While the story line is implausible (1. when someone in real life wakes up naked in bed with a stranger, the first instinct is usually to bolt, not to stick around for tea, and 2. Any one who drank enough to block memory of several hours of the previous evening would be too hung over to talk), there’s something charming about the concerted effort these two make to get to know each other. Several times the conversation hangs, and it seems they have absolutely nothing in common. Still, they manage to soldier on to the bitter end when some new and vital information is revealed.
Jeremy Waters and Melissa Chambers are charming, if a bit brusque at times, in their morning-after awkwardness. They do a good job of portraying their hidden loneliness without seeming needy. While initially their characters don’t seem to have much in common, they do have an undeniable chemistry.

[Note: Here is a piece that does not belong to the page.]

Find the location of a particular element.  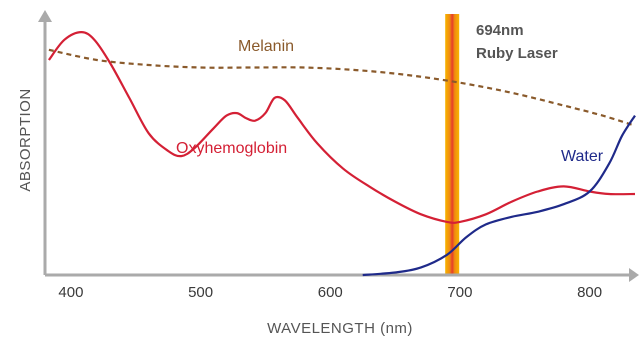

The set by James Hunting naturally centers around the bed, but he’s cleverly hidden an additional element that comes into play in the last moments. It's aided by Cory Pattak’s lovely lighting.
Surprisingly, there’s very little mention of sex, and very little touching. Whether or not this couple had sex seems irrelevant next to the larger issue— did they want to? And do they still want to? These two create their intimacy in the most old-fashioned way—by talking.